Semalam ia menenggak 3 botol anggur merah sendirian. Pada botol ketiga sebenarnya ia ingin mencampurnya dengan setengah liter solar, namun seolah hidayah tiba-tiba datang, keinginan itu batal. Bukan tanpa alasan Shohibul Busthomi ingin segera terbang ke akhirat. Perasaannya sedang kocar-kacir gara-gara peristiwa semalam. Itu setelah ia menyadari, lagi-lagi, salah memilih perempuan.
***
Mereka bertemu secara tidak sengaja, dalam momen yang biasa, dan di tempat yang tidak luar biasa.
Shohibul Busthomi adalah pria asal Kecamatan Ngrayun, Kabupaten Ponorogo yang bekerja di sebuah perusahaan agensi di sekitaran Cikini. Tiap hari ia naik komuter dari Stasiun Lenteng Agung lalu turun di Stasiun Gondangdia atau Stasiun Cikini.
Suatu kali, sepulang kerja, Shohibul Busthomi mampir di rumah makan Padang yang tak jauh dari kantornya. Sore itu ia merasa lapar sekali. Di sana ia memesan seporsi nasi padang lengkap dengan sepotong daging rendang.

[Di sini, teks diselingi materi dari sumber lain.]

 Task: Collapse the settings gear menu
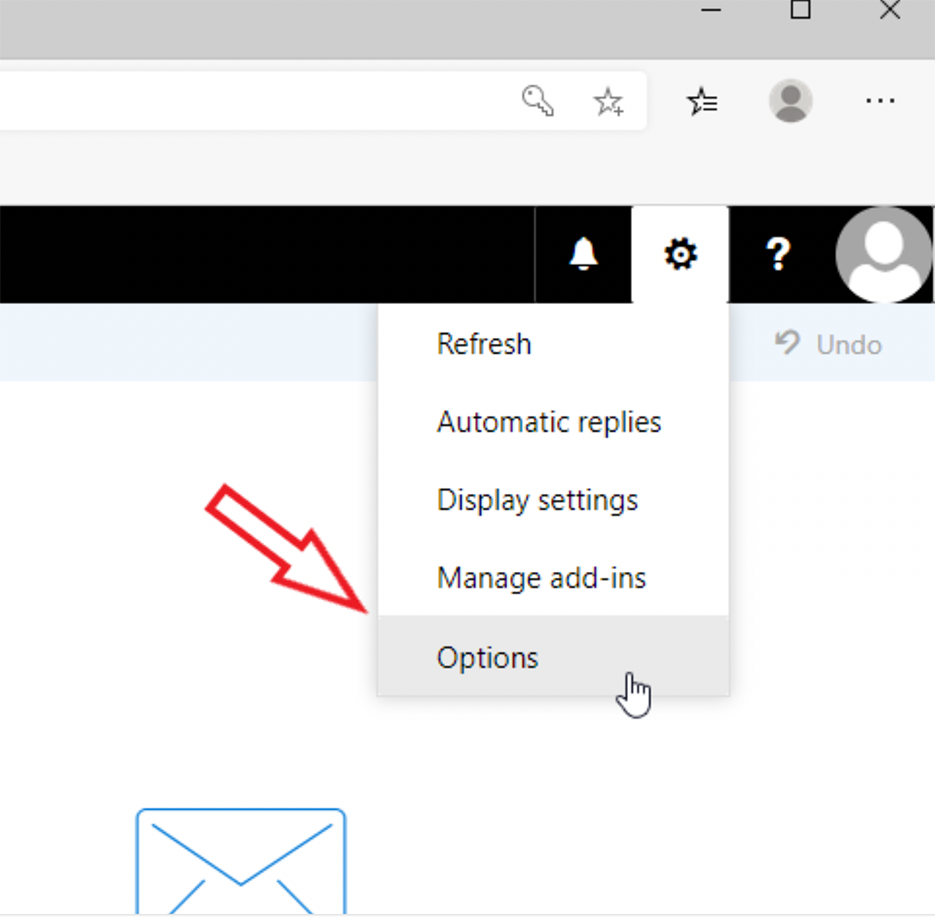tap(680, 255)
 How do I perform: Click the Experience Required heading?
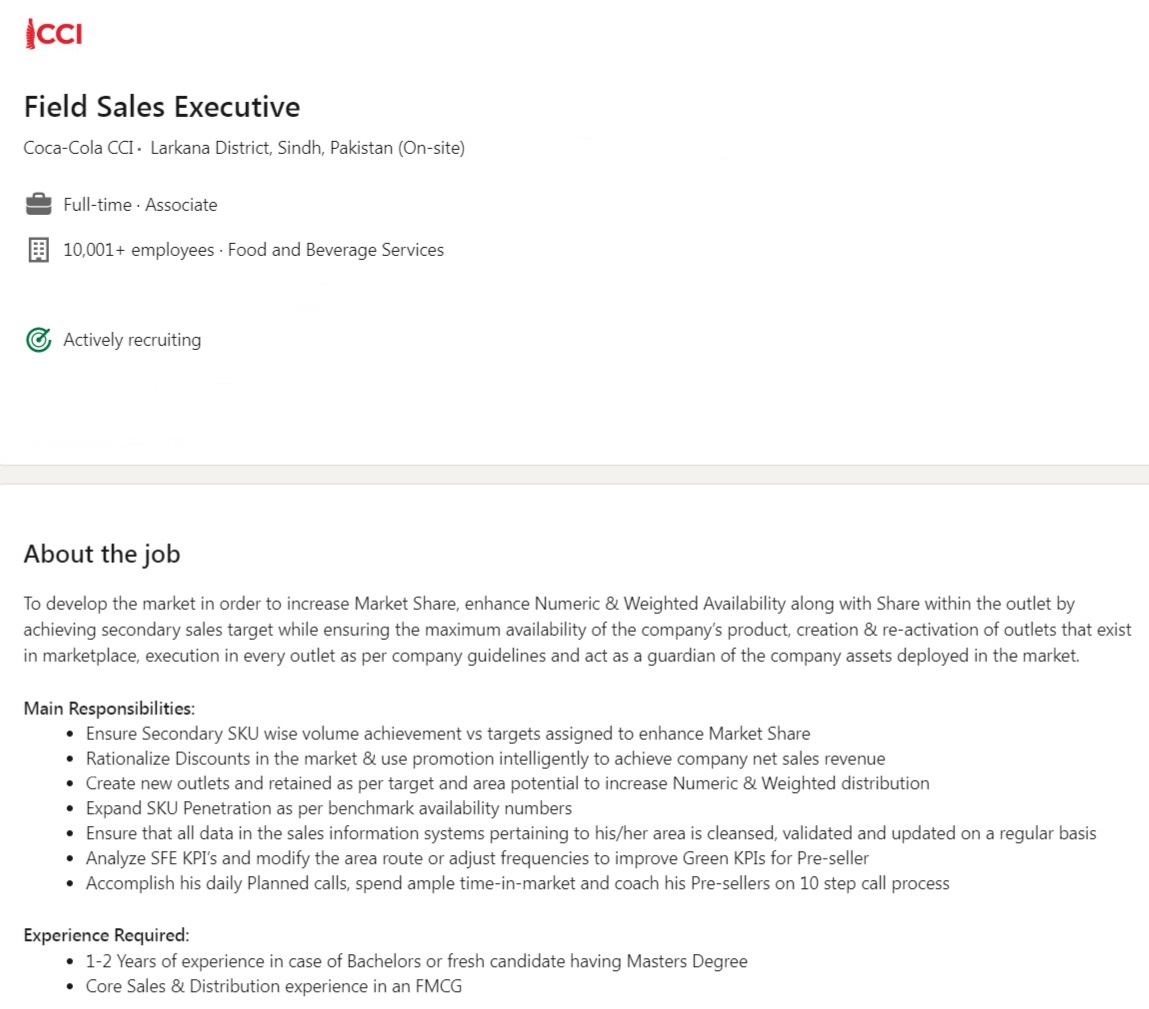tap(106, 936)
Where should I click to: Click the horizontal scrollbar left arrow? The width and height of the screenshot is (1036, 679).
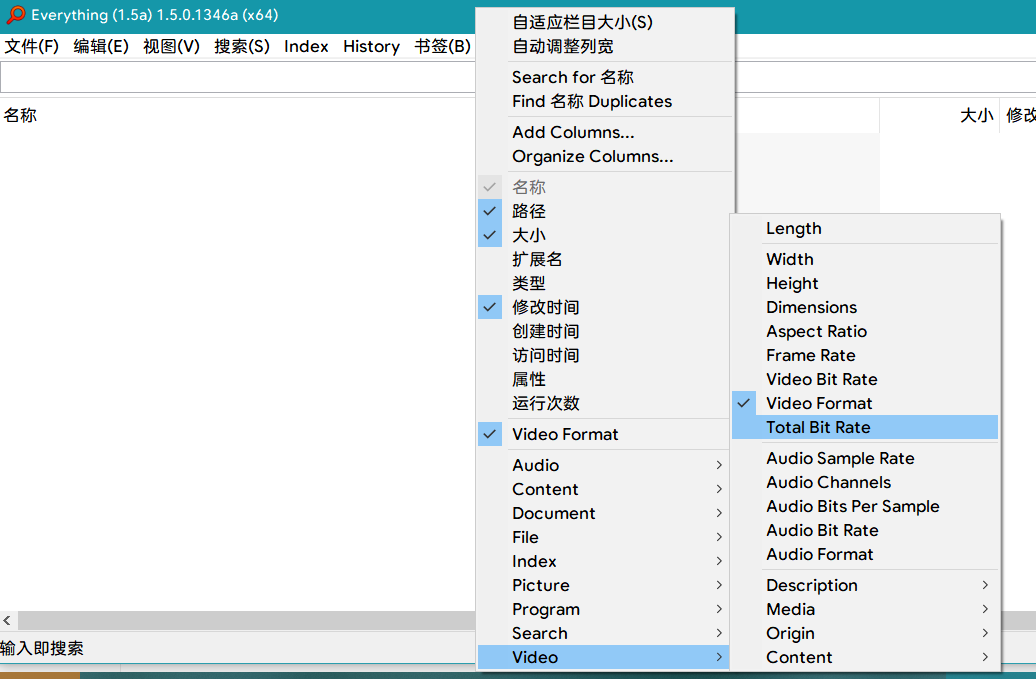coord(8,621)
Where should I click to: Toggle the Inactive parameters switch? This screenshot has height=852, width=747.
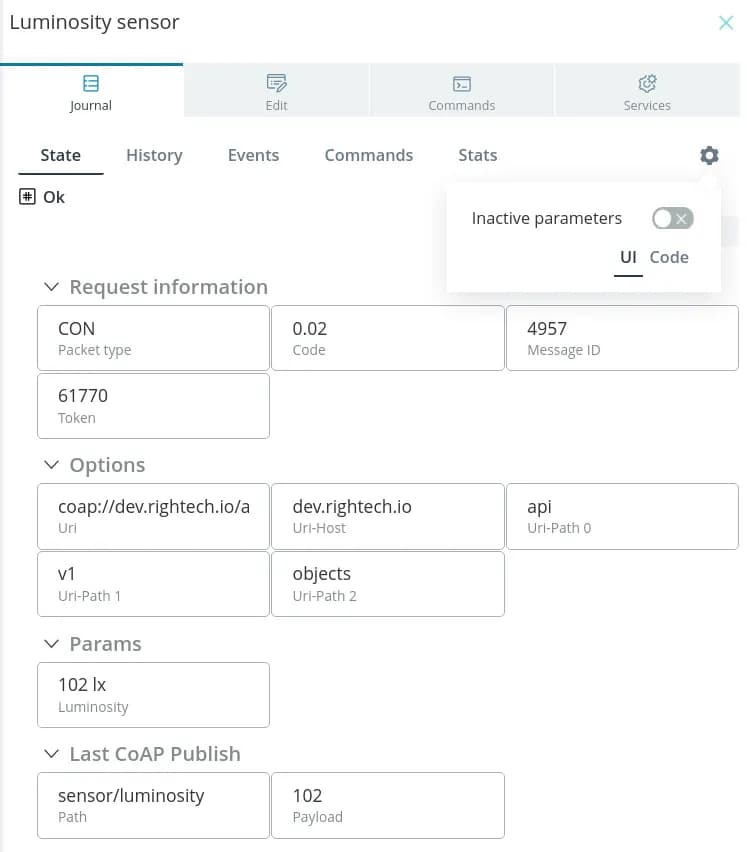[x=672, y=219]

Rumah makan ramai sekali sore itu. Orang-orang yang ingin membungkus makan antre sampai meluber keluar. Sementara di dalam, meja-meja sudah penuh dan hanya tersisa 1 kursi yakni di depan Shohibul Busthomi.
“Kosong, Mas?”
Suara perempuan menyapanya. Suara itu muncul ketika Shohibul Busthomi sedang kesusahan memotong daging rendang -yang saking alotnya, ia curigai itu adalah irisan sandal disiram kuah rendang.
Shohibul Busthomi mendongakkan kepala, menatap perempuan itu, dan memberi isyarat mempersilahkan perempuan itu duduk.
Perempuan itu berkacamata, mengenakan kemeja flanel dengan dua kancing atas dibiarkan terbuka dan celana kargo dan bertopi warna loreng. Ia memanggul ransel yang sepertinya cukup berat.
“Mas, namanya siapa? Saya Anita. Panjangnya Anita Dewi,” katanya tiba-tiba mengulurkan tangan.
Spontan Shohibul Busthomi menyambut uluran tangan Anita sambil memerhatikan wajahnya. Manis, pikirnya. Kulitnya sawo mentah, wajahnya lonjong, hidungnya agak mancung, bibirnya tipis.
“Saya Shohib. Panjangnya Shohibul Siauw.”
“Serius, Mas? Namanya mirip mualaf yang jadi pendakwah itu.”
“Hahaha… bercanda. Panggil saja Shohib.”
“Baik, Mas Shohib. Omong-omong, mas tinggal di mana?”
“Kebagusan.”
“Tempat kita dekat dong. Saya di Pejaten.”
Begitulah, mereka kemudian langsung akrab seperti kawan yang lama tak bertemu, dan memutuskan pulang bersama hari itu. Sampai di Stasiun Pasar Minggu, Anita turun dan memberikan nomor Ponselnya kepada Shohib. Sejak perkenalan pertama itu, komunikasi mereka terus berlanjut sampai hari-hari berikutnya. Semenjak kenal Anita, Jakarta yang panas dan semrawut, rasanya selalu terlihat terang dan berbunga-bunga di mata Shohib.
Meski masih ada sedikit sisa trauma masa lalu, namun Shohib tak bisa menghilangkan kecamuk teror pertanyaan ‘kapan kawin?’ dari keluarganya di kampung. Bagaimanapun, ia berjanji pada dirinya sendiri, bahwa tahun depan ia harus berhasil menancapkan tombak sejarahnya ke dalam saluran peranakan. Ia berharap Anita benar-benar jawaban atas doa-doanya selama ini.